Glad to help....let me know how it goes.

You can use automatic tranny fluid in place of the Crisco too. Just make sure that with both that you preheat the oil like I said.

It is a good idea to get your oven up to 400F before you start the hardening because with O1 you are better off to "snap" temper and do this by not letting the blade go much below 150F after hardening. This temp (150F) is still a little too hot to hold by hand.

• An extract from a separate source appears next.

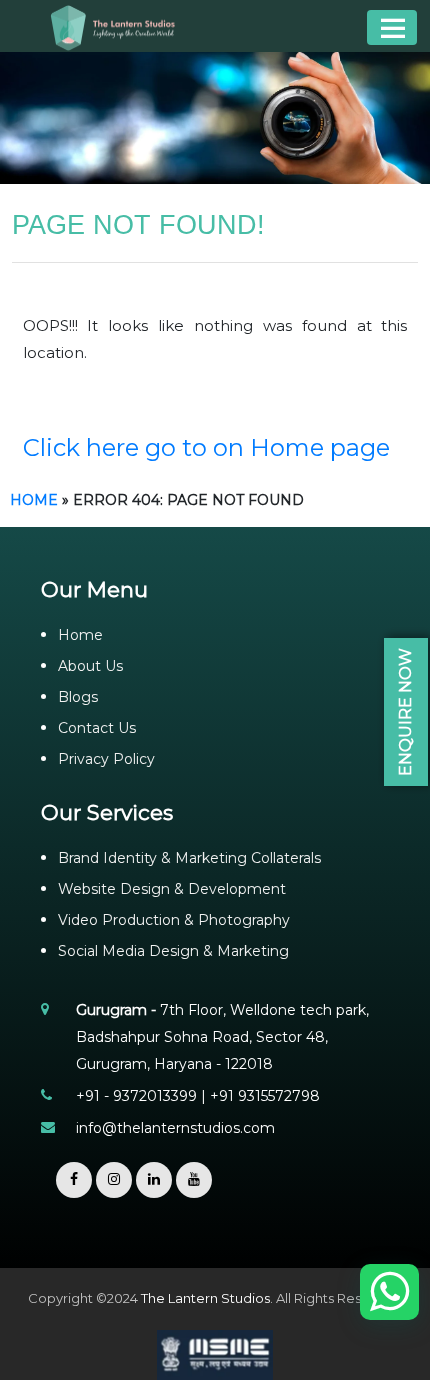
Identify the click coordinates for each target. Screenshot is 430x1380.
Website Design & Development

Also...I wanted to clarify that when u quench....go with the tip first and then "lever" the edge into the oil...but do it rather quickly but gently. Be prepared for a flame up too....so have something to cover your tank. Dont fully dunk the blade until the spine goes gray. Also, after a few seconds in the quench, kinda "saw" the blade forward and backwards in the oil....but not side to side.
 
That helps alot!! How much oil do I need? I was thinking of using a cake pan on my gas grill burner to get to 150 degrees. How deep do I need to be as far as the oil amount in the pan?
 
I don't know about using a shop vac as a blower old buddy. That's alot of air and it would tend to concentrate the heat on one side but I can't quite decide which side that would be if you see what I mean. Maybe a hair dryer set to blow cool air would work better and give you more precise control. If you have a welding/cutting torch setup that would work better in my opinion. And when you say 'coal' do you mean blacksmith coal or charcoal like for grilling? Big difference. I would definately do a dry run on some scrap steel (like XRAYED said) to see how it goes before trying the heat treat on that blade. Good luck and have fun.
 
I have charcoal. Dont have a torch set up I can use at home. Maybe I should send blade out to HT???
 
Nosiree Bob! Give her a try, but first do the dry run with the scrap piece. You might want to grind it into a rough likeness of your blade first to make it as realistic as possible. I wasn't trying to discourage you with my comments. I was just trying to help you with the basics of what you're working with and get you to thinking about your process. So don't give up before trying. Just think abuot what you're doing and go slow. I'll tell you the truth, I forge with coal and rarely do my heat treating in the smithy using coal. I learned how to heat treat with a torch rig using a rosebud tip and I get such good, repeatable results I've just stuck with it. I know I have the ability to heat treat using coal but I haven't figured out how to control the heat for consistent, reliable results yet. This is just part of your learning curve and I would take full advantage of it if I were you. Things you learn this way have a tendency to stick with you for a while. Besides, if you miss the heat treat using your equipment it's really not a big deal as long as you don't burn the steel. After giving it a try yourself, if you fail, then send it out for heat treat. That way, it's a win win situation all the way around and at least you gave it a shot. Have fun and I hope you nail that heat treat the first time!
 
Hey...my confidence is back up. I have a piece of scap. I have a tendance to just dive in and try it.......hell I am not much of a woodworker but managed to build an electric guitar out of cocabola, maple, and poplar, so who knows?? I will try the hairdryer instead of the shop vac. Maybe I can hold the shop vac back a ways to reduce the strength. If it fails I'll send it to bear.
 
Can I get a tip for a propane tank to heat with?
 
No. In my experience, propane won't get hot enough to bring the steel to non-magnetic for a proper quench. Mapp gas might but I've never tried it. But keep thinking dude. That's what helps you learn as you think through your process. Keep after it and sooner or later you'll find success.
 
damn....no easy way...I'll just have to sweat over the coals ;)
 
My first attempt at heat treating with household items went well considering.

I use one of the bayou classic burners. I think it's 100 thousand BTU. I stacked some fire bricks into a little house on top of the burner and cranked it up. It got 1095 up to an even non-magnetic heat. It took a little time but it worked.

Mark
 
I may send this first blade off and try it myself with a smaller one...... this one is 13" overall.